About this task: What is needed is every line of the data that includes the word "Best". Please copy each one.

___ Provided records

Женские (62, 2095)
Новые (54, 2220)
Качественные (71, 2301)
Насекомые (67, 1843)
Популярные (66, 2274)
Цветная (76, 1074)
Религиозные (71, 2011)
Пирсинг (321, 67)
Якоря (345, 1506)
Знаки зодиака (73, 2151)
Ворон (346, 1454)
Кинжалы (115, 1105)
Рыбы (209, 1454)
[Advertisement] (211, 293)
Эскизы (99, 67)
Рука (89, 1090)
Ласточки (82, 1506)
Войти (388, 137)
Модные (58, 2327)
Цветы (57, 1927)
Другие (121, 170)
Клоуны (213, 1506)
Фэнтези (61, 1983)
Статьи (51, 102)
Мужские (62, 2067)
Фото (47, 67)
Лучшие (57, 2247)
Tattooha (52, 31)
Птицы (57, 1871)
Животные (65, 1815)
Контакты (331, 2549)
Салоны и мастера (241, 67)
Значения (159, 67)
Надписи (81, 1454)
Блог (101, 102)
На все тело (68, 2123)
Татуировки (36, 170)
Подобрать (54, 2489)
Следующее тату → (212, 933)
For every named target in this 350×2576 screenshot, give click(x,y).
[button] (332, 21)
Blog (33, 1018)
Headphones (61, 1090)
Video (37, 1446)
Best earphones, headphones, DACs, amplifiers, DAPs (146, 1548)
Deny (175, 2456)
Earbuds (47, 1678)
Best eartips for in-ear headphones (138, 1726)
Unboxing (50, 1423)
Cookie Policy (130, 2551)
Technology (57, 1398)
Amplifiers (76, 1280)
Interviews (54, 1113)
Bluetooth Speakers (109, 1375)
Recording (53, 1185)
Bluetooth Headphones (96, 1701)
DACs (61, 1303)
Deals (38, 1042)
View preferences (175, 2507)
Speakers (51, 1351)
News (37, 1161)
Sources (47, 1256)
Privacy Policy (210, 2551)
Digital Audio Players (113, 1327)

______

Response box:
Best earphones, headphones, DACs, amplifiers, DAPs (146, 1548)
Best eartips for in-ear headphones (138, 1726)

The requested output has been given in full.